California Building Permit Timelines & Delays
California's housing-approval process is among the most studied and most criticized in the nation. Independent research points less to the plan-review counter than to discretionary review and litigation: under the California Environmental Quality Act (CEQA), any party can sue to block an approved project, and a typical suit runs four to five years including appeals.
California permitting, the figures
The key published figures for this jurisdiction — each cited to its official source.
What the data shows
California's approval delays concentrate in discretionary review and CEQA litigation rather than plan check — a typical CEQA lawsuit runs four to five years including appeals (Holland & Knight, 2023).
Where SB 35 streamlining applied, median approval time in Los Angeles fell to 2.7 months, down from roughly seven months for comparable earlier projects (NYU Furman Center / Pew, 2024).
CEQA lawsuits filed in 2020 sought to block roughly 48,000 approved housing units — just under half of California's annual production — and a typical suit runs four to five years including appeals (Holland & Knight / Chapman University, 2023).
Accessory dwelling units took 260 days to permit inside Los Angeles County's Coastal Zone versus 147 days outside it (Terner Center, 2024).
Most delay accumulates before technical review
The data points to the same lever everywhere: most delay accumulates before technical review, in completeness and resubmittal cycles. Permittable's Permit Review Diagnostic checks your plans against applicable codes and common reviewer issues before you submit — so your package is more likely to clear on the first pass.
California permitting: FAQ
How long do housing approvals take in California?
There is no single number — it varies enormously by project, city, and pathway, which is the core problem. Discretionary review and CEQA litigation can stretch a contested project for years, while streamlined pathways are far faster: under SB 35, Los Angeles approvals cleared in a median of 2.7 months, versus roughly seven months for comparable earlier projects (NYU Furman Center / Pew, 2024).

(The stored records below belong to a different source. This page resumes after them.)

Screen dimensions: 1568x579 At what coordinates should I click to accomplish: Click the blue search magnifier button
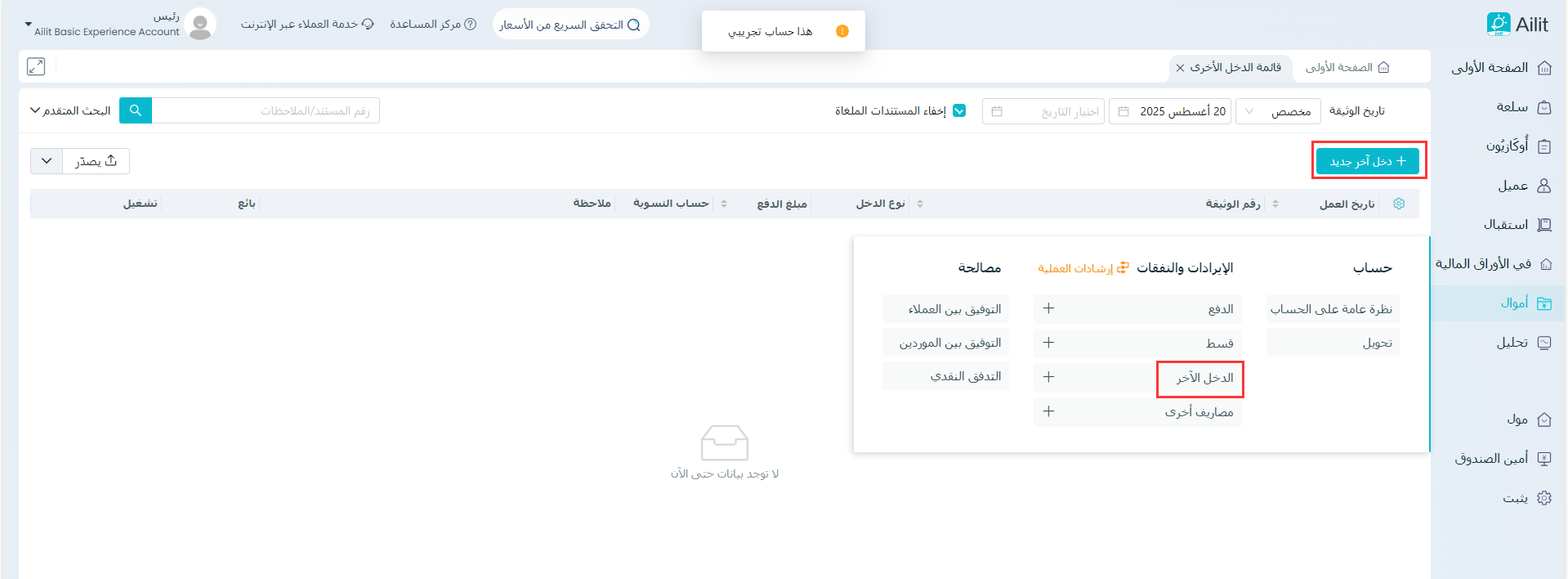click(x=136, y=110)
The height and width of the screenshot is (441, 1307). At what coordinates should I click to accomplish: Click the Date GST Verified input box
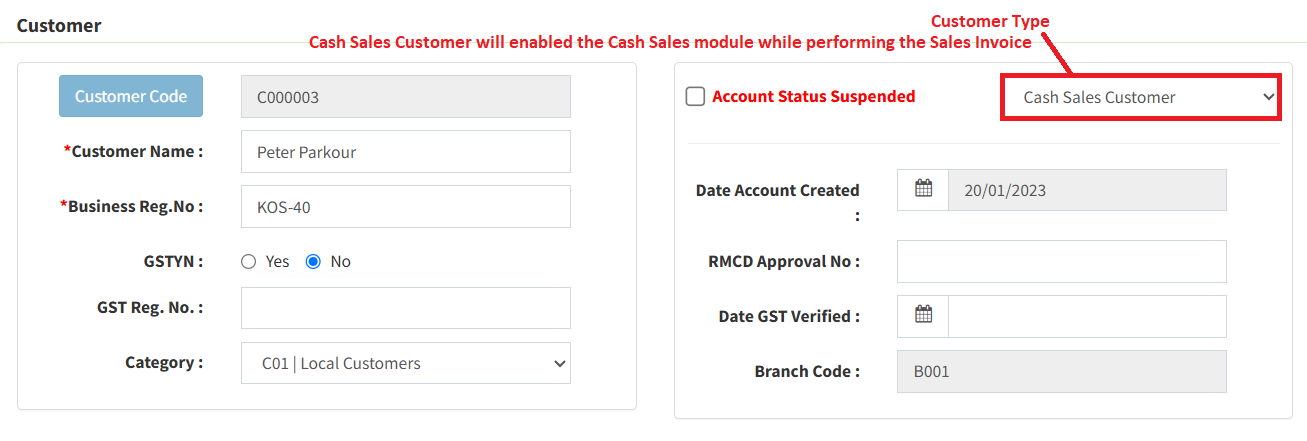tap(1086, 316)
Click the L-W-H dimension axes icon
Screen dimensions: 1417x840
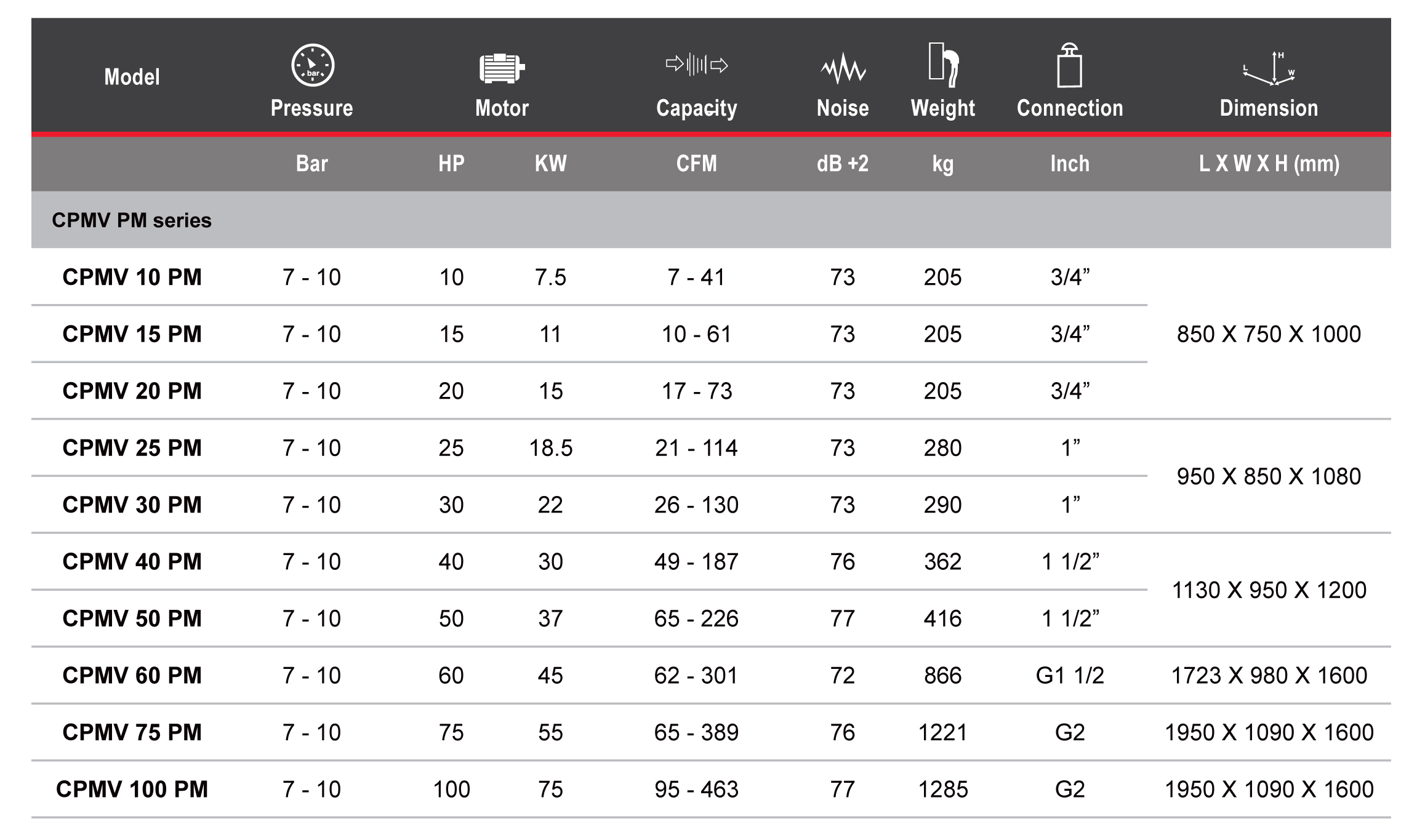point(1269,68)
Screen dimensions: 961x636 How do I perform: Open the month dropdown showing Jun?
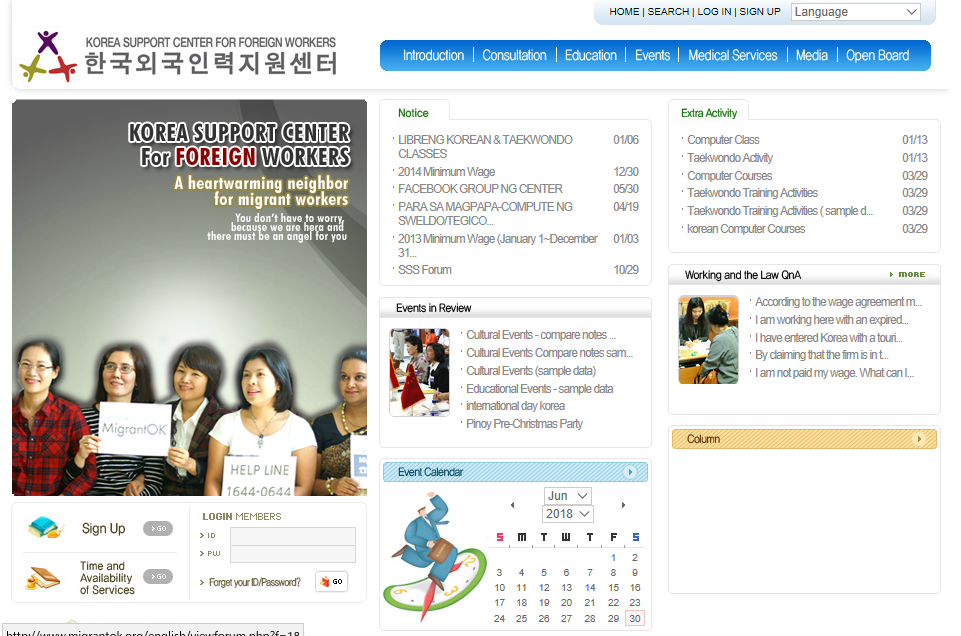pyautogui.click(x=567, y=496)
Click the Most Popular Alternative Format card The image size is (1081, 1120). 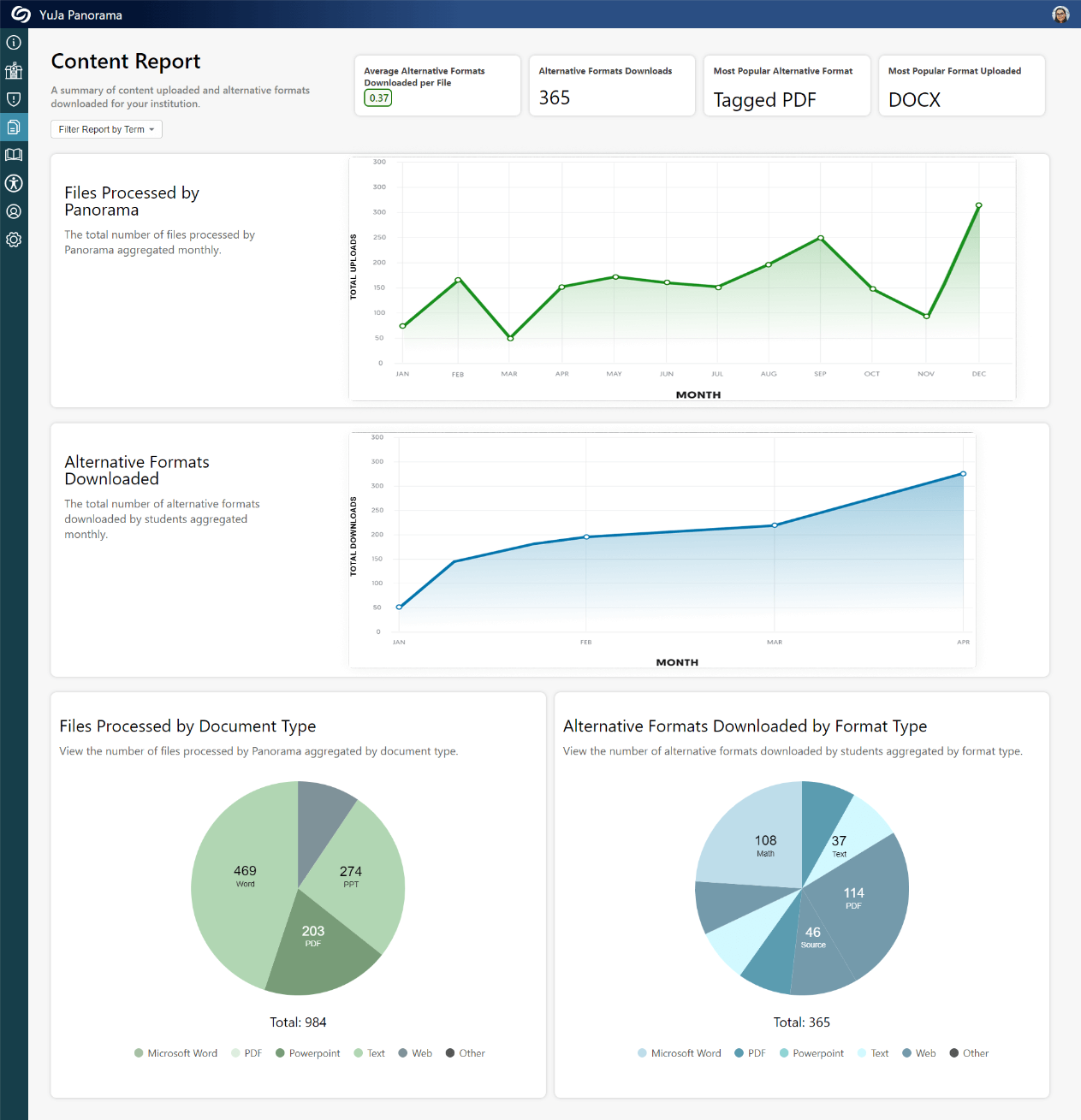787,86
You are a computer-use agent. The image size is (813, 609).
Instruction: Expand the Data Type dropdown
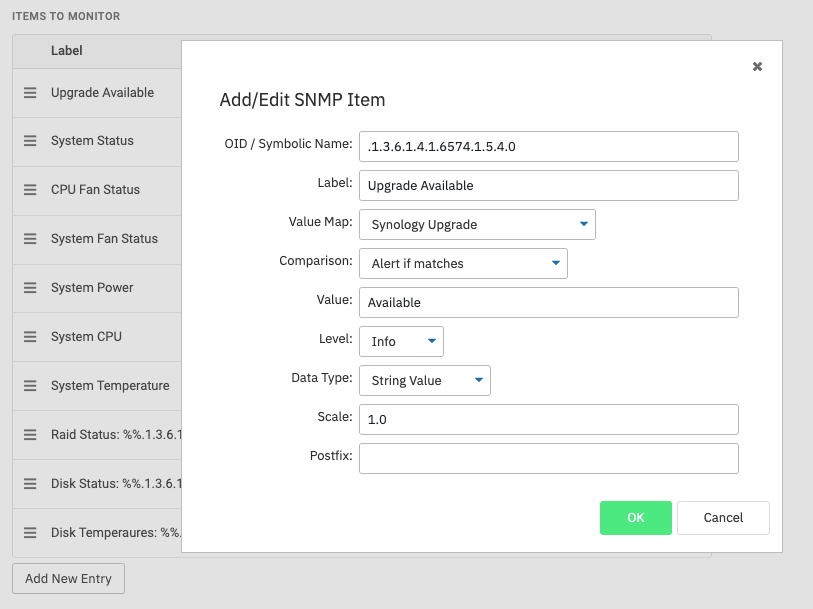424,381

Why does CEQA add so much delay?
The California Environmental Quality Act lets any party sue to block an approved project, and those suits typically take four to five years including appeals (Holland & Knight, 2023). In 2020, CEQA lawsuits targeted roughly 48,000 housing units — just under half the state's annual production (Chapman University, 2023). That litigation risk, more than environmental review itself, drove the 2025 reforms.
Did the 2025 CEQA reforms change anything?
Yes. AB 130 and SB 131 (signed June 2025) created broad CEQA exemptions for qualifying infill housing and tightened Permit Streamlining Act deadlines. For projects certified for judicial streamlining, any CEQA lawsuit must now be resolved in about 270 days rather than the prior multi-year timeline (AB 130 / SB 131, 2025).
Has streamlining actually sped things up?
Yes, where it applies. Under SB 35, median approval time fell to 2.7 months in Los Angeles and about four months in San Francisco, versus baselines of roughly seven months and “more than a year” (NYU Furman Center / Pew, 2024). Separately, AB 2234 now requires local agencies to act on post-entitlement permits within 30 to 60 business days of a complete application.
Sources
All figures on this page are drawn from California housing entitlement & permitting timeline research — Terner Center for Housing Innovation, UC Berkeley. Peer-reviewed analyses of California entitlement and permitting durations, including a study of 2,474 San Francisco developments and evaluations of SB 35 streamlining outcomes (with NYU Furman Center / Pew). ternercenter.berkeley.edu. Specific tables, reports, and pages are cited inline with each figure above.
Figures come from independent studies with different scopes, years, and methods, so they are not directly comparable: the SB 35 figures reflect small samples of mostly affordable projects from 2018–2021, and the CEQA-litigation figures count lawsuits rather than all projects. California's HCD publishes permit and entitlement counts for RHNA progress but does not publish a standardized statewide approval-duration figure.